REALLY? So you could take down the system and NOT get shot for it, before they put another system back up and at GUN POINT for the next set of network engineers?
You don't get 2 chances at this.
The trick is not to "break" the current system. The trick is to ensure once it's down it stays down.

knukles's picture

When the very last of us is dead.


First they came for the Socialists, and I did not speak out—
Because I was not a Socialist.

Then they came for the Trade Unionists, and I did not speak out—
Because I was not a Trade Unionist.

Then they came for the Jews, and I did not speak out—
Because I was not a Jew.

Then they came for me—
and there was no one left to speak for me. 
         -Martin Miemölle

GoinFawr's picture

Knuks, in your case wouldn't it be more like:


First they came for the lefties, and I did not speak out,

Because lefty don't golf.

Then they came for the employed lefties, and I did not speak out.

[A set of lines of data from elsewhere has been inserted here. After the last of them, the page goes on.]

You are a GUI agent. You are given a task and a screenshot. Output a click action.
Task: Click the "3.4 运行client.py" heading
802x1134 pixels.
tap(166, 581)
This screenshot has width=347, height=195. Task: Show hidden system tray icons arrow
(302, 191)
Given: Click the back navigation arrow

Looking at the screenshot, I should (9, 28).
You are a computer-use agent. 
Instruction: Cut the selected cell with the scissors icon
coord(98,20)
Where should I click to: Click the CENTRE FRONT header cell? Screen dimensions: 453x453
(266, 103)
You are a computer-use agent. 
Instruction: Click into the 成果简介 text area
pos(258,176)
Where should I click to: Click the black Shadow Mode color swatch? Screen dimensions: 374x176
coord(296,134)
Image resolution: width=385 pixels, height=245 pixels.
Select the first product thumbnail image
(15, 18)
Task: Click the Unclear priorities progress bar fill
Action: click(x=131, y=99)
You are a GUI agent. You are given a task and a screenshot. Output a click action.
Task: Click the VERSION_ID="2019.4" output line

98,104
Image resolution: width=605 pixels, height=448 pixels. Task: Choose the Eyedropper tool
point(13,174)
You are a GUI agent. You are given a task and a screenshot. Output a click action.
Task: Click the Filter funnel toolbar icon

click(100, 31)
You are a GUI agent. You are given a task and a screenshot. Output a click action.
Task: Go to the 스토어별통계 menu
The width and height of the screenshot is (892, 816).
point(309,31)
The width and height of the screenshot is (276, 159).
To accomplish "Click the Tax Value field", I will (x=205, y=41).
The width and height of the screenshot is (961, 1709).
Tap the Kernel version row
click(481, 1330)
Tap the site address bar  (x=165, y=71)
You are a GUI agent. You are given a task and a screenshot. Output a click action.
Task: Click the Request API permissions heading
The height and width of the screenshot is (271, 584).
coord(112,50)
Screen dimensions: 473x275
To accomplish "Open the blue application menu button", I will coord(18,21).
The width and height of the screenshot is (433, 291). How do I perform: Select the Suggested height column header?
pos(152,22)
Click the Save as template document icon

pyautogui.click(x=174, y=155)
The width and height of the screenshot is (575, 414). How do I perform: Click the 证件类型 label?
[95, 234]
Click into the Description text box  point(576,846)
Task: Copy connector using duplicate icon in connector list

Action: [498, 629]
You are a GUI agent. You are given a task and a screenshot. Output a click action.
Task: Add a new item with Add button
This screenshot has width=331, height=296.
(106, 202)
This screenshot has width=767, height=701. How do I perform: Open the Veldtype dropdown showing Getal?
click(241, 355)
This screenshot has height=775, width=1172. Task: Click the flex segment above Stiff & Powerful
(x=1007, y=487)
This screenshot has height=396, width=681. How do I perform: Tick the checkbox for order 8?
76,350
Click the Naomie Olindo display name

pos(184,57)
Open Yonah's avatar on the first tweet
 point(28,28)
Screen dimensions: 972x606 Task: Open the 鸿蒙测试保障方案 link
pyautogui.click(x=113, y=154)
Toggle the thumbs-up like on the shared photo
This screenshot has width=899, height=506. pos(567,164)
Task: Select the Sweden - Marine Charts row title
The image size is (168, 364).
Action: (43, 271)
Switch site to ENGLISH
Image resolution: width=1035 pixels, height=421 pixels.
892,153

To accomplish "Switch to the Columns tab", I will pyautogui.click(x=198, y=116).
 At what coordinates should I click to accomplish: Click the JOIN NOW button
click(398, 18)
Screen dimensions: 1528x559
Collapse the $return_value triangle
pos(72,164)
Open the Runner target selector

Because they lower the tone at the clubhouse.

Then they came for the Jews, and I did not speak out.

Because once a Jew shot 2 under, and I was 3 over

Then they came for me,

While I was enjoying a pleasant 18 holes by myself

-Snark Alexy

CH1's picture

When is this shit all coming to an end?

When people stop obeying them.

And not until.

Chupacabra-322's picture

@ Omegaman2211,

It's over when we hang the Criminal Bastards upside down, slice their throats from ear to ear, watch them drown in their own blood while simultaneously setting them on fire.

kliguy38's picture

relax it will only hurt a little

PT's picture

Remove the license plates from your car.

Better still, remove license plates from everyone elses cars.

Find out the license plate number of your Congressman, Corzine, Dimon, etc etc etc.  Put that number on your car.